The property receipt for Trump’s Mar-a-Lago residence reveals that some of the documents retrieved were tagged as “Top Secret/SCI,” which is one of the highest levels of classification. The warrant receipt did not specify the nature of these top-secret papers, but it did state that only one set, labeled “Top Secret/SCI,” was confiscated by federal authorities.

According to the search warrant, the Justice Department is looking into three federal offenses as part of its investigation: Espionage Act violations, obstruction of justice, and criminal handling of government records. The inclusion of the crimes shows that the Justice Department has a basis for investigating them while conducting the search for evidence. As of now, no one is facing any criminal charges because of these papers.

However, what they include is really important. It is also accepted practice to shield past presidents from unwarranted legal harassment. If the third draft of the annual turkey pardon speech or if classified information about a coup in Ruritania were to be found in the material the FBI got, Trump would be in the wrong and Garland would be in the right.

Additionally, a search that is formally supported by the need to secure presidential records may serve other legal objectives, such as assisting with other FBI investigations. Legality would allow for this. Even so, the stakes would be very high.
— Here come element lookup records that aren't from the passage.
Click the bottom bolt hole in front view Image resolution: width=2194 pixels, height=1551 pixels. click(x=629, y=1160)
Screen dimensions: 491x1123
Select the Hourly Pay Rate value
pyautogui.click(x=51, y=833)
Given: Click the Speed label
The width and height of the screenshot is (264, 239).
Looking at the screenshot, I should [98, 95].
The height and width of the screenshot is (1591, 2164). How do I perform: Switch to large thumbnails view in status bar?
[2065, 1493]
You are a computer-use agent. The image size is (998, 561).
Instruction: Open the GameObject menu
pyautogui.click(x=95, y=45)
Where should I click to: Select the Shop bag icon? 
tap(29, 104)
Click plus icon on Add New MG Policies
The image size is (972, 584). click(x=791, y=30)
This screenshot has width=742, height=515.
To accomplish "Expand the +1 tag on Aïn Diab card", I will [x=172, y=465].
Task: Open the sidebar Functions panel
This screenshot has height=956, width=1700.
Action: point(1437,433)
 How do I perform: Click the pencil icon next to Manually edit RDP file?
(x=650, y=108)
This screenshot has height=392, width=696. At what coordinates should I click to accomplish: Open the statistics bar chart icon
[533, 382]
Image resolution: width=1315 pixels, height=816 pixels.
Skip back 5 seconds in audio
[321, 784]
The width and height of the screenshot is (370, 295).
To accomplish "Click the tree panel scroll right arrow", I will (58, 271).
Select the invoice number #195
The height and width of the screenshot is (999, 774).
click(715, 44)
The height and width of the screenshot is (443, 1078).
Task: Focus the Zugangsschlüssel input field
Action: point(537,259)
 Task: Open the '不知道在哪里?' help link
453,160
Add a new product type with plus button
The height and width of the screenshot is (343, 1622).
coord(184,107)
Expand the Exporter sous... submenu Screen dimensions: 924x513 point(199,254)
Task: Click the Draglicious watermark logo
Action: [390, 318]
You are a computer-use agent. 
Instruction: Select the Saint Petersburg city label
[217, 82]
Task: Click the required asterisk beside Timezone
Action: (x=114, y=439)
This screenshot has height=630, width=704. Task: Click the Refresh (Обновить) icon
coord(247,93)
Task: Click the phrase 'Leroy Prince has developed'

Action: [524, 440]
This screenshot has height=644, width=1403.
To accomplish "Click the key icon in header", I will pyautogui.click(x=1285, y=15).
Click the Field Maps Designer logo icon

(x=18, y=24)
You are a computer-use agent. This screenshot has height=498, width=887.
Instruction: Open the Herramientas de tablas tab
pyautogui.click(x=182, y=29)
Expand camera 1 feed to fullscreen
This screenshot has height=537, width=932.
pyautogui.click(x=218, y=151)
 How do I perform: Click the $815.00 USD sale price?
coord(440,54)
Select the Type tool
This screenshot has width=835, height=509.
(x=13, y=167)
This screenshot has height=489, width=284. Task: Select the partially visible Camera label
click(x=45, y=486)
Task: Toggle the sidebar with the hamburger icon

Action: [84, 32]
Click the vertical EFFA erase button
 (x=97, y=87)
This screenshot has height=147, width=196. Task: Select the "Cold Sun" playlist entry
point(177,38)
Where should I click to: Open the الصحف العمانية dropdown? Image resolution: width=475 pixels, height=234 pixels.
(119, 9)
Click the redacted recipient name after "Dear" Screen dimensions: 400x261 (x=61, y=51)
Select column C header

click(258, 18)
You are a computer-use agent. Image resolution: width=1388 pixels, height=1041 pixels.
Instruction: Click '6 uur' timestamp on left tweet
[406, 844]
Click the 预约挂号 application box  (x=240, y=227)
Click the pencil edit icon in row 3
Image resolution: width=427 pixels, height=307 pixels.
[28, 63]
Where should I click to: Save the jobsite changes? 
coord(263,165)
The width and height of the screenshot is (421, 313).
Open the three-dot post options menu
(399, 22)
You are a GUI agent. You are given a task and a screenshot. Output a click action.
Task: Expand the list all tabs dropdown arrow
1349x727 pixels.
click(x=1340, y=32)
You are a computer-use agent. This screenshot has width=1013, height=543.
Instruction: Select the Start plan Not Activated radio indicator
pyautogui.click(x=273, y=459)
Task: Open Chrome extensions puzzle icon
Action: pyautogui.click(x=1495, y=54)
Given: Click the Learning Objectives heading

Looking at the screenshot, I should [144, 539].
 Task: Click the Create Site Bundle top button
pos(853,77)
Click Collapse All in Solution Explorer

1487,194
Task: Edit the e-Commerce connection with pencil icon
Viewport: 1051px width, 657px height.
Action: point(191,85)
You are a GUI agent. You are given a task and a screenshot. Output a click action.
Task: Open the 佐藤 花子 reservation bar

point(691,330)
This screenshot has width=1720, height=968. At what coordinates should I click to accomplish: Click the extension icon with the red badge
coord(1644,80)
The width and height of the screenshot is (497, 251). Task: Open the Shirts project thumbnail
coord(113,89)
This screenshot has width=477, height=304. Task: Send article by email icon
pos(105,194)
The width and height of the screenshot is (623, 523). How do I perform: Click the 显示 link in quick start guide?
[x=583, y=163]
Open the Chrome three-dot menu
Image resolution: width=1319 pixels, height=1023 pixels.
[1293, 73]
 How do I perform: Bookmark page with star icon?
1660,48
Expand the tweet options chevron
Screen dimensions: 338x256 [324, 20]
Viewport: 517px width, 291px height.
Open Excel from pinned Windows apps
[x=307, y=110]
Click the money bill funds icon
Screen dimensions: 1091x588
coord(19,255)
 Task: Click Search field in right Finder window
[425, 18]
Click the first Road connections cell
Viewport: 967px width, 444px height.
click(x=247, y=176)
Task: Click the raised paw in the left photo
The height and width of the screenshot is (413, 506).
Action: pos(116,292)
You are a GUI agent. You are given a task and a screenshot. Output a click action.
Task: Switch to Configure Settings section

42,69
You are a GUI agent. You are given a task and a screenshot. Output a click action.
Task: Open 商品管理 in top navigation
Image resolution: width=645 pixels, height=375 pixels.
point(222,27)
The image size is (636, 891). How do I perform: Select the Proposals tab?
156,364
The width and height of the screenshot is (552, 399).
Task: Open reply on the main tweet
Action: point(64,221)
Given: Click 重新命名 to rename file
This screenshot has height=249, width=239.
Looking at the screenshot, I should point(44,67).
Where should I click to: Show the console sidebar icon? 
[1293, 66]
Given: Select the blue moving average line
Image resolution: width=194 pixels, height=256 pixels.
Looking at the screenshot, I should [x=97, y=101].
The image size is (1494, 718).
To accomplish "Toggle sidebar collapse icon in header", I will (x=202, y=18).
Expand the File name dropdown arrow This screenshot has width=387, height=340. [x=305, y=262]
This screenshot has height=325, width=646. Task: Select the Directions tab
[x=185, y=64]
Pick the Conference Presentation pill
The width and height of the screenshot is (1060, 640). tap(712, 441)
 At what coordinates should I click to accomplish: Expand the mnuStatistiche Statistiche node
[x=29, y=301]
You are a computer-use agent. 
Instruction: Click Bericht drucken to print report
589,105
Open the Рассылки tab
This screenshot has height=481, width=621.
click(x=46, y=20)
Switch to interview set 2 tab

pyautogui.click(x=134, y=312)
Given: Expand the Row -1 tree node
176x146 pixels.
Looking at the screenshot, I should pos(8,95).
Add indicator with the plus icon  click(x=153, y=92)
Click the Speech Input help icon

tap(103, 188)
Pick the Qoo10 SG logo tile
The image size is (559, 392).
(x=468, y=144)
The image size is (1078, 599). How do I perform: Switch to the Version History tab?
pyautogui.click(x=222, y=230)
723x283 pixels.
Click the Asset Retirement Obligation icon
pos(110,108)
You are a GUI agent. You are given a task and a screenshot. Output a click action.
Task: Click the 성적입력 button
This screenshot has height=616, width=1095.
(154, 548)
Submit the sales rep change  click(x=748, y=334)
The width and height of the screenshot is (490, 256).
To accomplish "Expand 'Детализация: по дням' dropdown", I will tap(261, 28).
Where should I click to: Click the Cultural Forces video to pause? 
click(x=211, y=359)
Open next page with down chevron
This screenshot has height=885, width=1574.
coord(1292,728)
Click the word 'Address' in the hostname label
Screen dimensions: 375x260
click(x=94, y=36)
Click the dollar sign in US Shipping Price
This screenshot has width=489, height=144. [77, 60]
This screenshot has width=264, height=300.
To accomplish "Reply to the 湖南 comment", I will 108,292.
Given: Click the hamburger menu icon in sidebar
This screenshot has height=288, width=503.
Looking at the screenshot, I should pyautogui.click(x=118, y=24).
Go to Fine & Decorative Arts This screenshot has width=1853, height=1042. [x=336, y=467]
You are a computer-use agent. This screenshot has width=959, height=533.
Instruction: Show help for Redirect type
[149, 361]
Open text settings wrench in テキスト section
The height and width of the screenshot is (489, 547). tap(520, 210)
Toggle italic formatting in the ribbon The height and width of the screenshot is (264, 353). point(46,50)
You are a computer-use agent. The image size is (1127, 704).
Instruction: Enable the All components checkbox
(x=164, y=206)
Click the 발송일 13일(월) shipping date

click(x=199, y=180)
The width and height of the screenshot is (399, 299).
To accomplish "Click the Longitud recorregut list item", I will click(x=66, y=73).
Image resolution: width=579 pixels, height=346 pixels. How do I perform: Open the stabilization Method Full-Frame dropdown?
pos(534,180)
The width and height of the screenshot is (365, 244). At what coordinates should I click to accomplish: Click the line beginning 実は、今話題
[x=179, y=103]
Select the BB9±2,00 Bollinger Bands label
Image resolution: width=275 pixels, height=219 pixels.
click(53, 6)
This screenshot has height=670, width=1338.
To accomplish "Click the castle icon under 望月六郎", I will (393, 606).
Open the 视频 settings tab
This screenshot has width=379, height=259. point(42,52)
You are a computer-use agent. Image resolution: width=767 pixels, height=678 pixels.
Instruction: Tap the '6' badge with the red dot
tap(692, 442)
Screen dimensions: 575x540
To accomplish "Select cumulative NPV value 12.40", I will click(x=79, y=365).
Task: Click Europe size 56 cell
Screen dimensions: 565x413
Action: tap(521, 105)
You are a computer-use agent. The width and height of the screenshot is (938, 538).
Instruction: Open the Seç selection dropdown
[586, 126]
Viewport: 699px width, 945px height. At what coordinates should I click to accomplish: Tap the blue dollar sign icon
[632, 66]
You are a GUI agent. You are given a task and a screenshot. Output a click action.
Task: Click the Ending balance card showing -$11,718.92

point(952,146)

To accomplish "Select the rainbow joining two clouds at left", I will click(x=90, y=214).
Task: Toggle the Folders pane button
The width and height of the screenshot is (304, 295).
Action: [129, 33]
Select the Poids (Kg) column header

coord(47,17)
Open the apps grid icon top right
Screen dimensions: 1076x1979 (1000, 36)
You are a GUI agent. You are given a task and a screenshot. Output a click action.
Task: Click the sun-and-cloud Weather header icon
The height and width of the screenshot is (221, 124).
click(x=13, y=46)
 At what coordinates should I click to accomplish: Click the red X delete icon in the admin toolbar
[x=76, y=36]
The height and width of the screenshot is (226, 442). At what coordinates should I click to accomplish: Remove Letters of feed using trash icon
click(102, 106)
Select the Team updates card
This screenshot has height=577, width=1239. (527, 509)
If this were a fishing trip and the goal was to uncover information on, say, the attack on the Capitol on January 6, the lack of fish would indicate that the trip was careless. A pure wager is a poor foundation for a novel act.

How did the FBI know that the information it would probably uncover during a search would be pertinent to a current criminal investigation? From the Trump White House’s document handling procedures that showed gaps? From a source inside the Trump White House? From someone at Mar-a-Lago who knows what’s in the boxes?

Based on all we know about Garland, I’d wager that his decision was driven by the strong possibility of discovering evidence that would be legally damaging. It’s also possible that he gambles more than we realized.